The girls were obviously shaken up by the boys’ babblings, but they didn’t seem too surprised by it. They shrugged it off and said, in lovely Adelaidean accents, “it happens all the time.”

It got me thinking about what I would do if I had to face constant racial vilification from those who think they are better than me because of colour/creed/nationality.

Then I realised that, to a very, very small degree, I experienced something similar in Japan...

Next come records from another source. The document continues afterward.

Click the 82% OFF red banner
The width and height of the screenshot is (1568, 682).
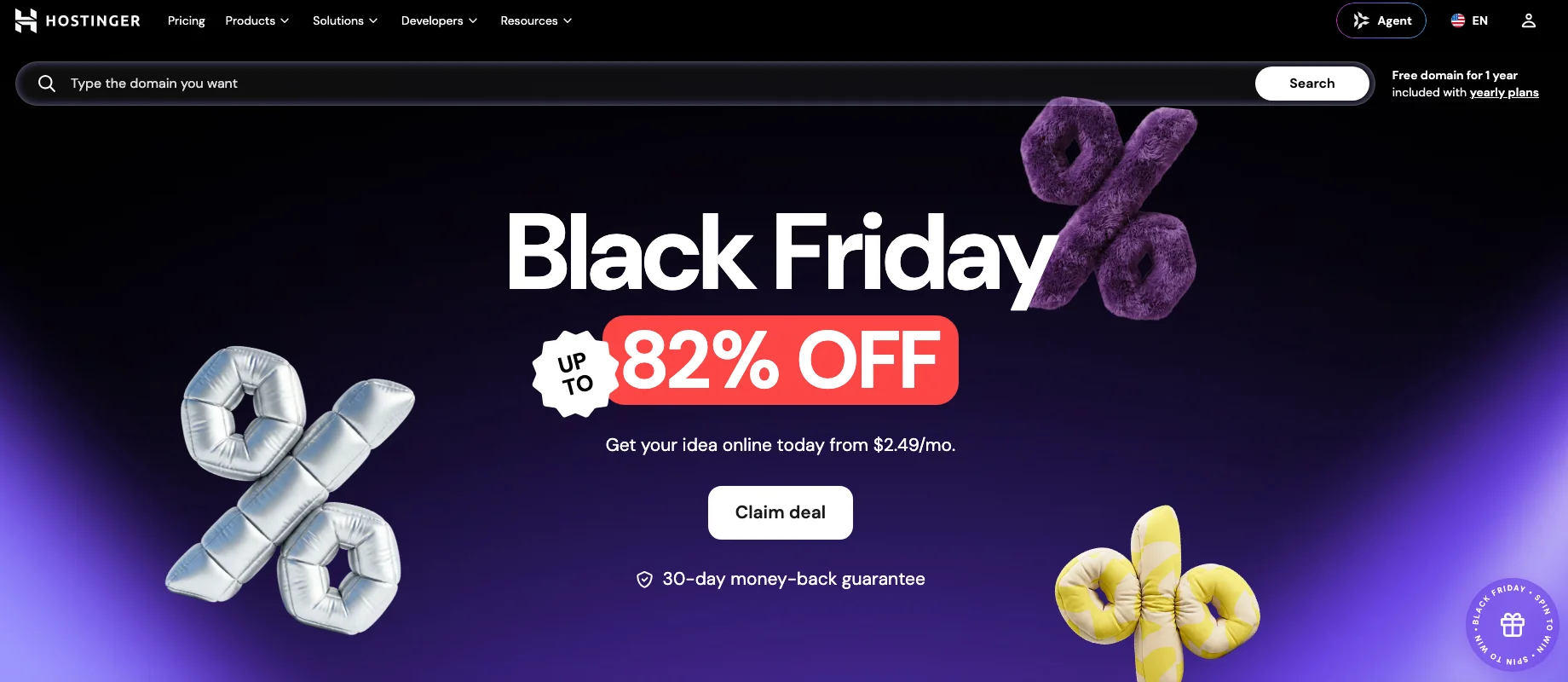coord(781,360)

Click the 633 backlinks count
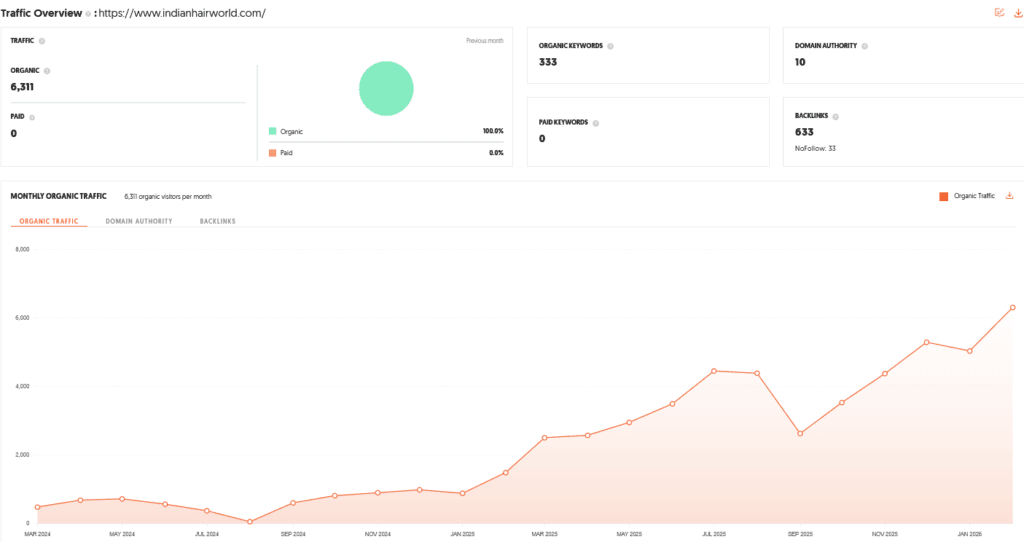(x=804, y=132)
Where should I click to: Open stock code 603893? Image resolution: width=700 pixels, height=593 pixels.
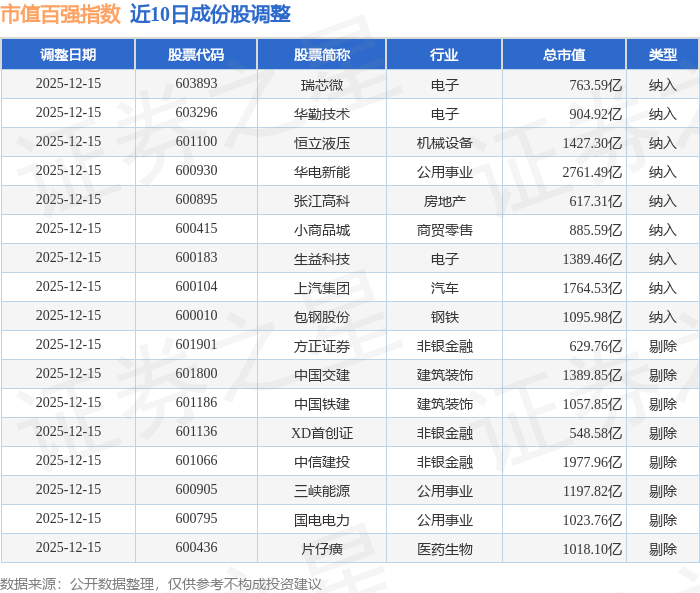(196, 84)
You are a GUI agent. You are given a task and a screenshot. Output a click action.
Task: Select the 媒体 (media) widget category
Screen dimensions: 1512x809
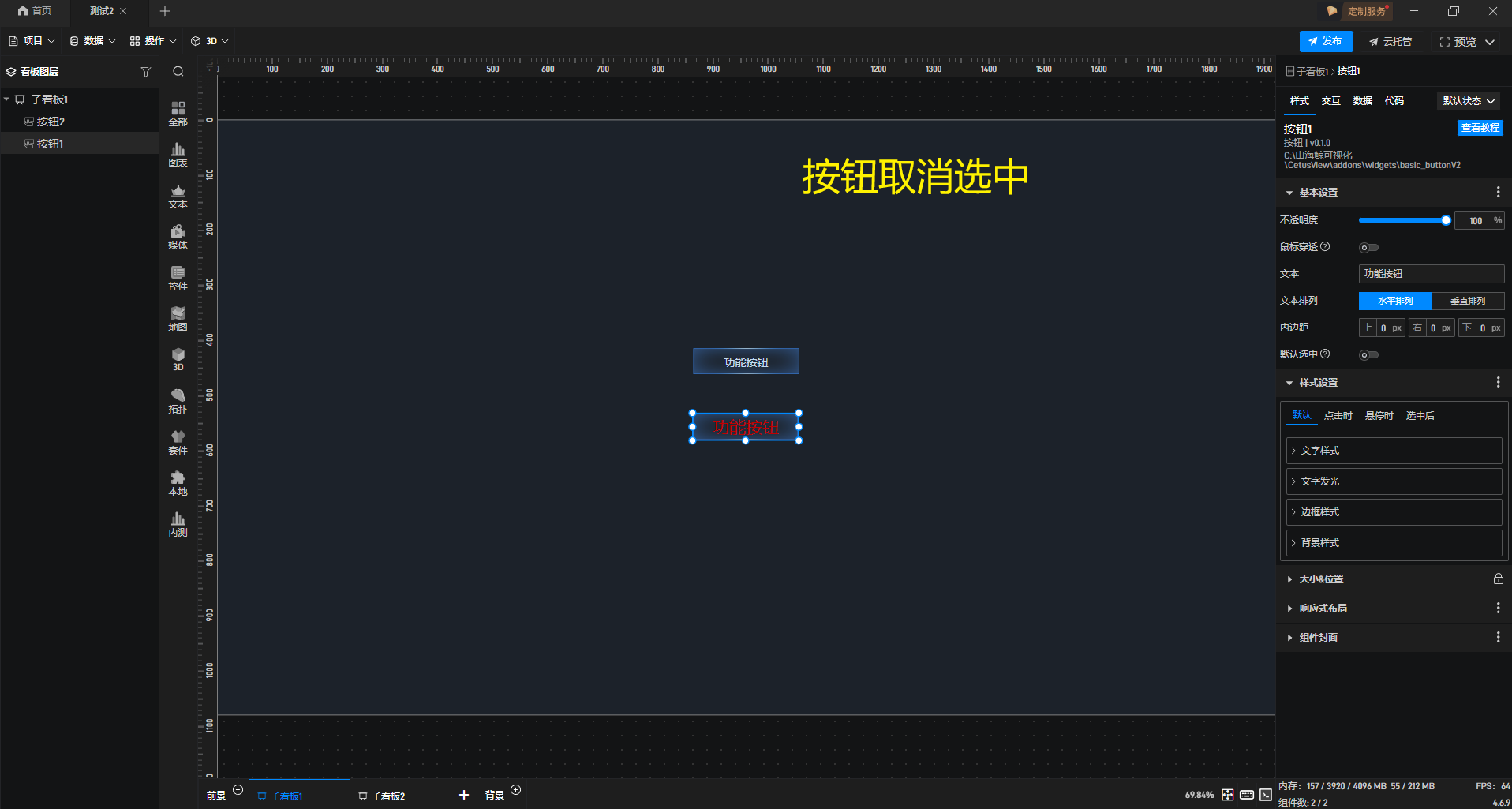[178, 237]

Non- Japanese people hear the word “Gaijin” a lot. An indirect translation is "foreigner". This is what is meant by the majority who say it, and what is printed on the registered alien cards that all working non-nationals must carry. It is considered a benign word, a word with no hidden agenda, a statement of fact.

However, the direct translation means "outside person". It is this connotation, the reference to otherness and not belonging, that I occasionally endured.

Usually it was late at night, when some disgruntled salary-man, fuelled on sake, would feel compelled to direct their chagrin at me or any other foreigner that happened to be in sight.

It never amounted to anything more than a murmured "gaijin" or, what I have phrased, the "lip smack of hate". This was an unusual tut sound they made to express the horror of my existence.

As an example, there was a train line that I had to catch at least 4 days a week called the Mita line, or "the tuttin' train", as I liked to call it. The line seemed to cater to very old and very bitter men. They never failed to greet me with a lip smackin' symphony.

These small incidents never fazed me, afterall, Japan is an amazing place. I miss it every day that I’m away from it. I love its mixture of the new and old.

However, it is because of this mixture that one senses Japan as a nation still very much in search of its identity, with a dialectical battle between homogeneity and diversity being waged to determine just what it means to be Japanese in a global age.

There is a pervasive perception of Japan as a monocultural, ethnically pure society; an idea still widely circulated within Japanese society. Within this framework, comes the quagmire of the gaijin question. As Japan's foreign population increases, so, in equal measure, do proud assertions of its ethnic purity.

I believe it was understandable for me to think of myself as a perpetual outsider, who will only be accepted as "gaijin-san". I was only there for a relatively short time, but even if I was born and raised and married and had children there, my eyes are green and my skin is white, so I felt that I would forever be considered as foreign.

Despite this, my personal experience of Japan was generally an incredibly positive one. The vast majority of the Japanese I met were generous and genuinely interested in the World around them. They were also incredibly patient with my mangling of their language and frequent etiquette faux pas. Quite frankly, I'm addicted to the place!

Moral of this story is – let’s all just get along people!